Des prévisions qui ont conduit à une baisse de l'action de 18 % au cours des six derniers mois, tandis que la société s'attend quant à elle à « un rebond du chiffre d'affaires au second semestre de l'exercice 2024-2025, porté par la fin de la correction des stocks de RF-SOI dans les fonderies ainsi que par la croissance structurelle des ventes de substrats SOI, la poursuite de l'adoption des substrats POI et le début de la montée en puissance des ventes de SmartSiC ».
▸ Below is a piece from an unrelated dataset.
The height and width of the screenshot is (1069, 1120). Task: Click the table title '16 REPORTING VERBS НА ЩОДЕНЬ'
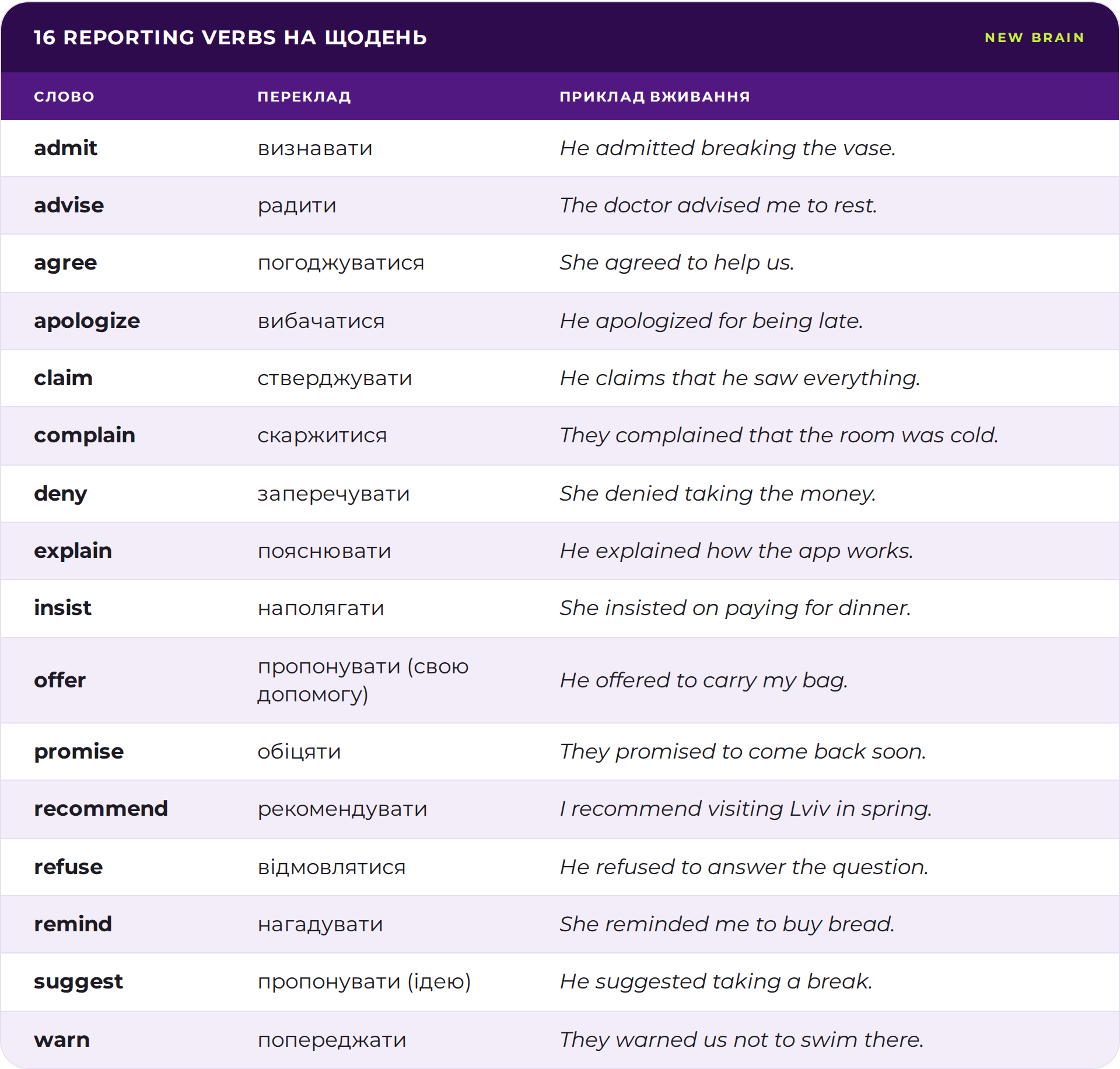point(230,37)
À quelques kilomètres de là, son voisin STMicroelectronics, lui aussi engagé dans un projet d'extension de ses capacités de production, connaît également des revers. Après des fuites faisant état d'un possible désengagement de son partenaire, l'américain Global Foundries au cours des derniers mois, le groupe franco-italien est actuellement engagé lui aussi dans une procédure de concertation préalable chapeautée par la CNDP qui rencontre l'opposition des associations de riverains et environnementales. Avec une première étape appelée à se clôturer cette fin de semaine, le 19 avril.
Contactés, la Communauté de communes du Grésivaudan ainsi que la société Isère Aménagement n'avaient pas répondu à nos sollicitations au moment d'écrire ces lignes.